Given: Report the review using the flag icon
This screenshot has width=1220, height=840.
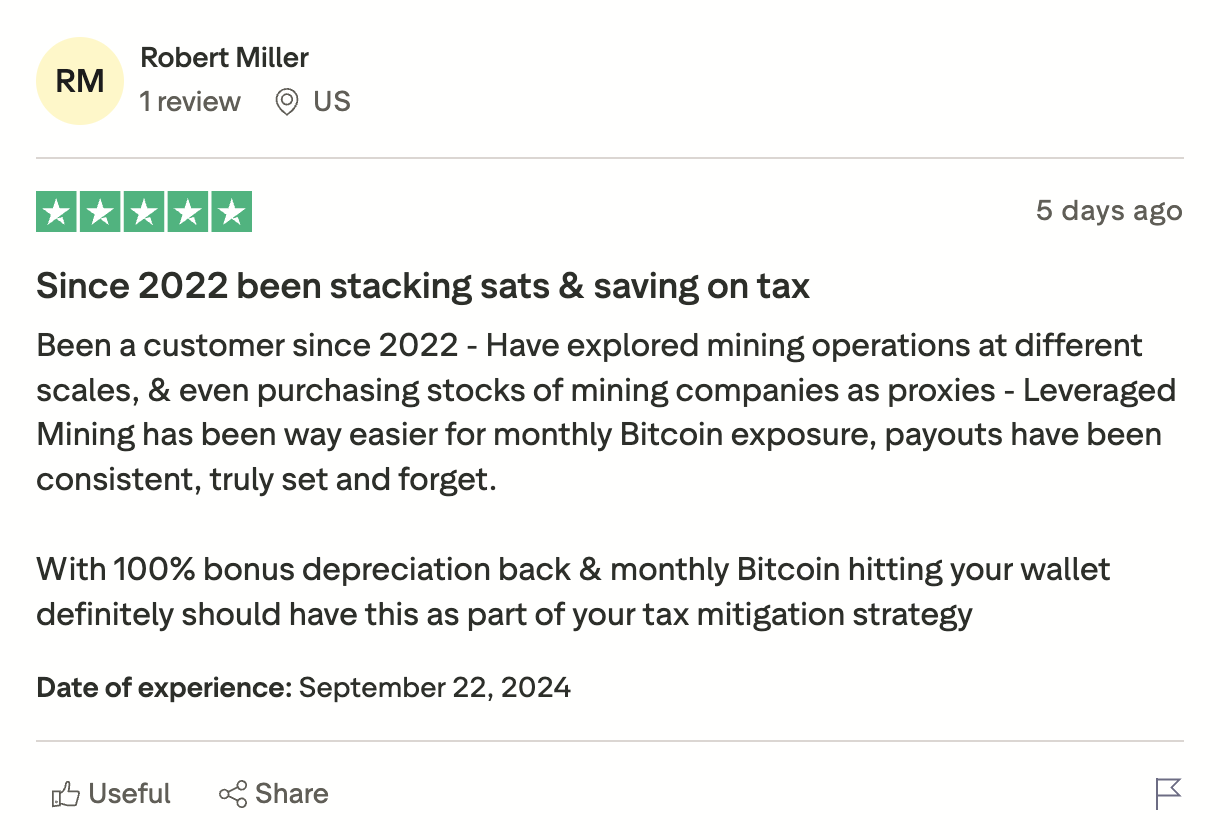Looking at the screenshot, I should pyautogui.click(x=1167, y=794).
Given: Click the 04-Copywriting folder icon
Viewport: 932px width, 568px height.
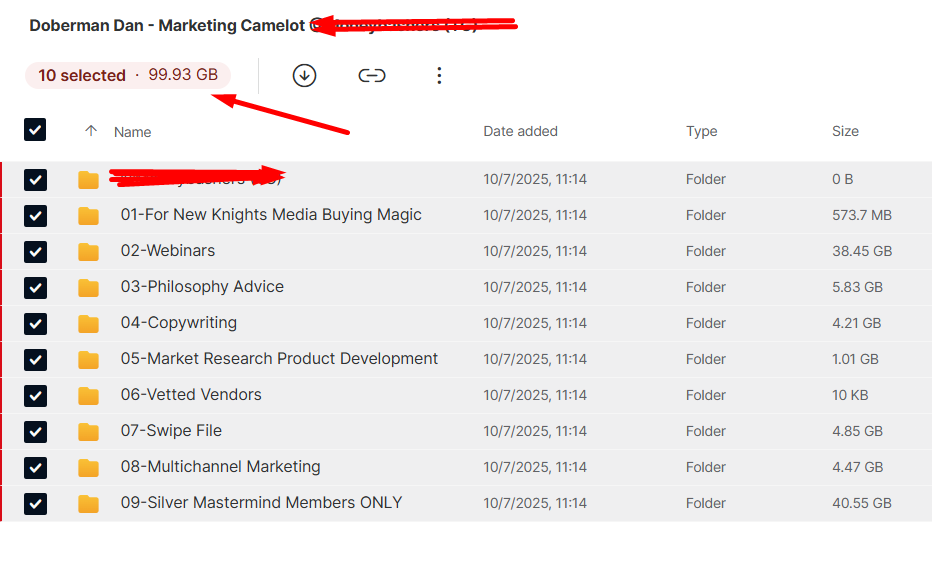Looking at the screenshot, I should 89,324.
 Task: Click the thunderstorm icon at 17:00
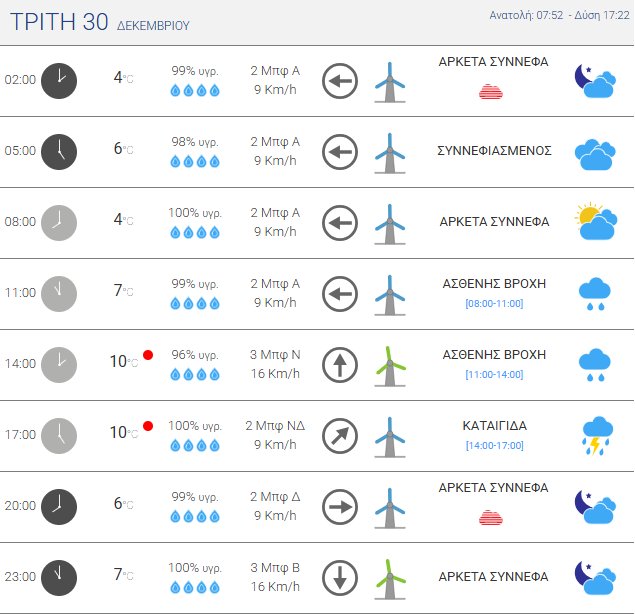tap(595, 435)
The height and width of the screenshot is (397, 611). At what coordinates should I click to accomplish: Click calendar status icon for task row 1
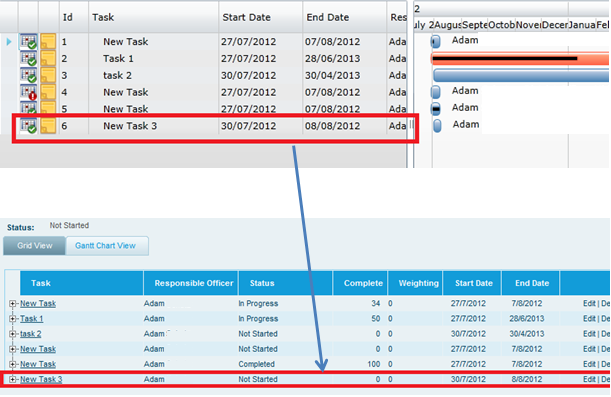point(28,42)

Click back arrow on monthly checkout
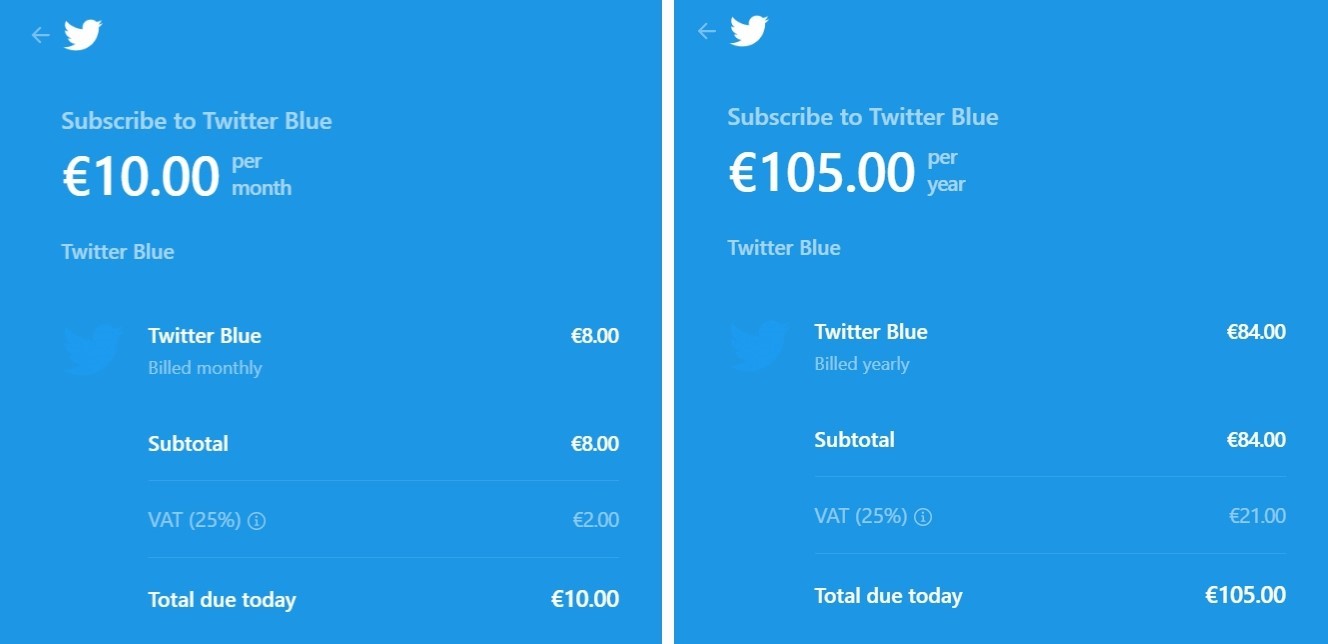tap(40, 35)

* _TRY IT_
All lines of the records above with the word "Given" in them are to be copied.

* _FINISHED EXERCISE_
Given: Report the review using the flag icon
Given: Click the 04-Copywriting folder icon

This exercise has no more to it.